Aydın’ın Karacasu ilçesine bağlı kırsaldaki Geyre Mahallesi’nde Roma İmparatorluğu’na ait, tarihi M.Ö. 500’li yıllara dayanan ve ismini aşk ve güzellik tanrıçası Afrodit’ten alan Afrodisias (Aphrodisias) Antik Kenti‘nin ünlü fotoğraf sanatçısı Ara Güler (1928-2018) tarafından keşfedildiği yönünde yanlış iddia fasılalar hâlinde haber sitelerinde ve sosyal medyada paylaşılagelmekte.

 

Afrodisias Antik Kenti
Fotoğraf: Atlas Dergi

 

2017 yılında UNESCO Dünya Miras Listesi’nde yerini alan Afrodisias Antik Kenti‘yle Ara Güler’in yollarının kesişme öyküsü şöyle özetlenmekte:

“Aydın’ın Geyre Mahallesi’ne bir baraj açılışı için gazeteci olarak giden, dönüşte de yolunu kaybeden Ara Güler, bir köyden geçerken köylülerin tarihle iç içe yaşadığını görür. Roma sütunlarının, tarihi eserlerin köylüler tarafından kullanıldığını gören Ara Güler, tarihi lahitlerden üzüm şırası süzüldüğüne bile tanık oluyor.

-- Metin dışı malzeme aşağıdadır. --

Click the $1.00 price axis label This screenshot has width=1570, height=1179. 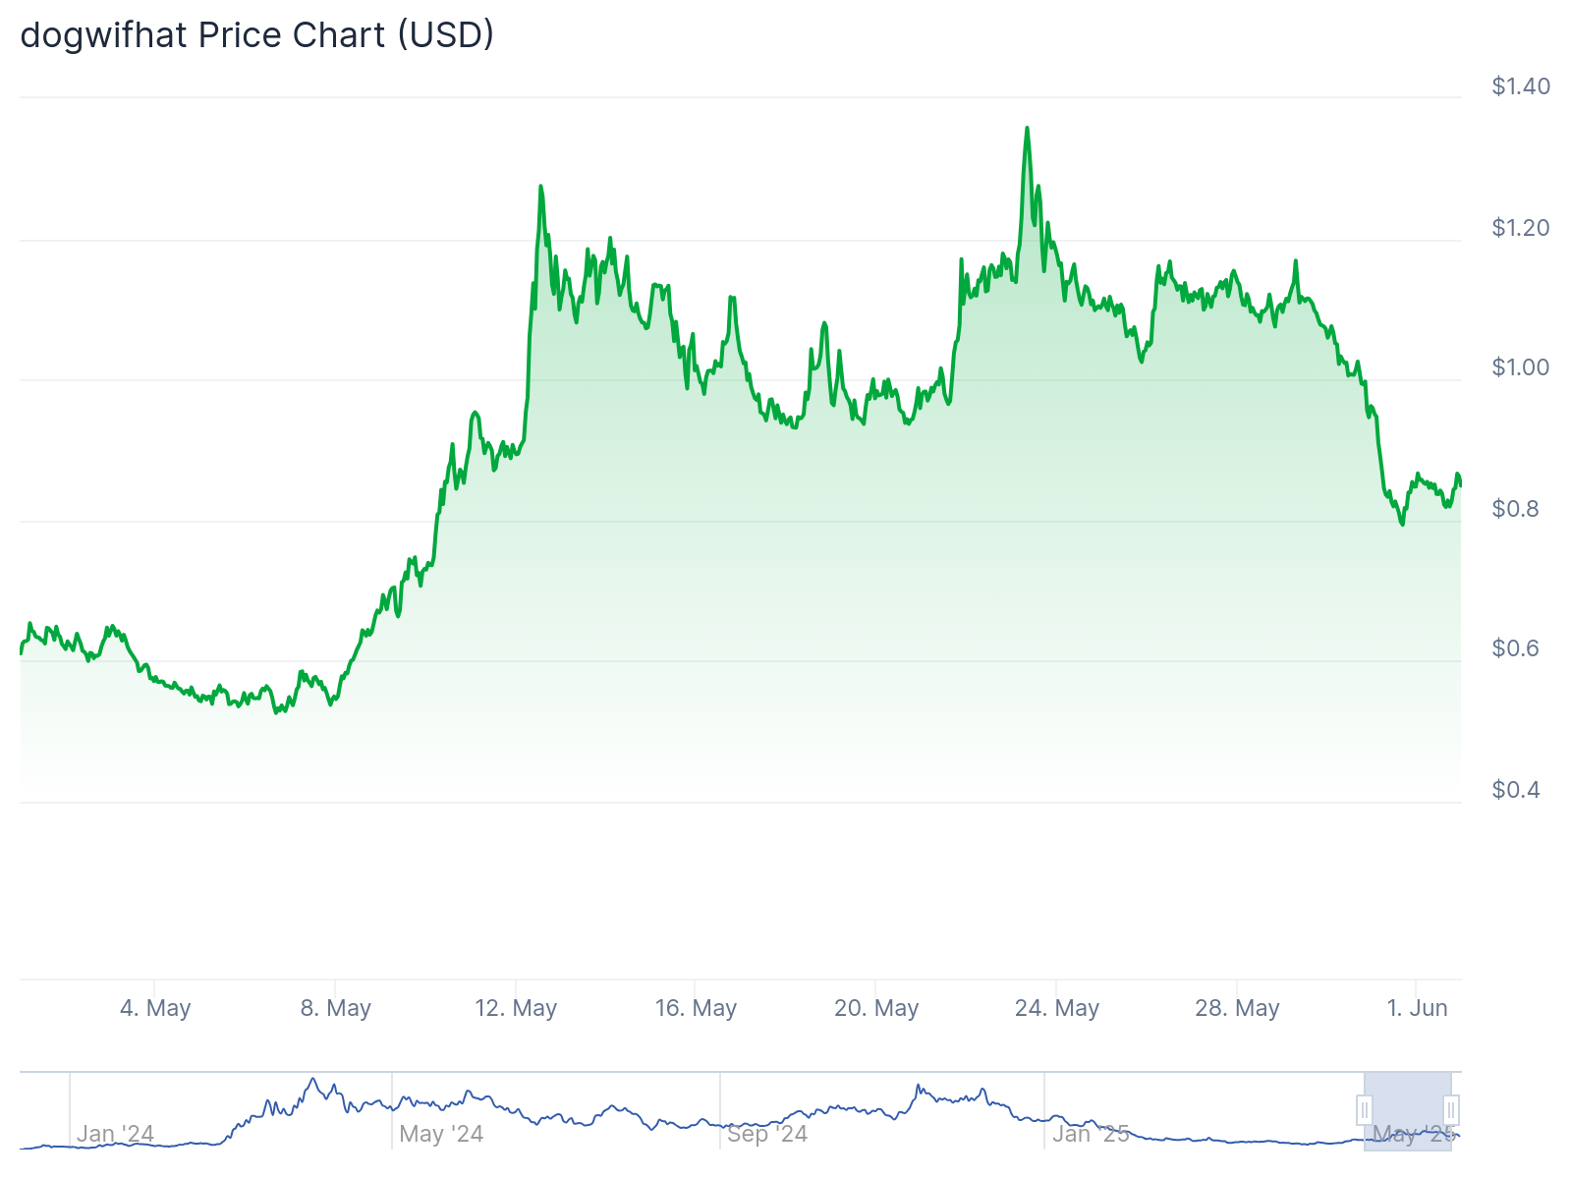tap(1521, 367)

Ara Güler, şaşkınlık içinde köyü fotoğraflamaya başlıyor bir yandan da köyün geçmişini araştırıyor ancak hiçbir bilgiye ulaşamıyor. Çektiği fotoğrafları çeşitli kuruluşlara gönderse de beklediği ilgiyi göremiyor. En sonunda fotoğrafları dünyaca ünlü Times Dergisi’ne gönderiyor.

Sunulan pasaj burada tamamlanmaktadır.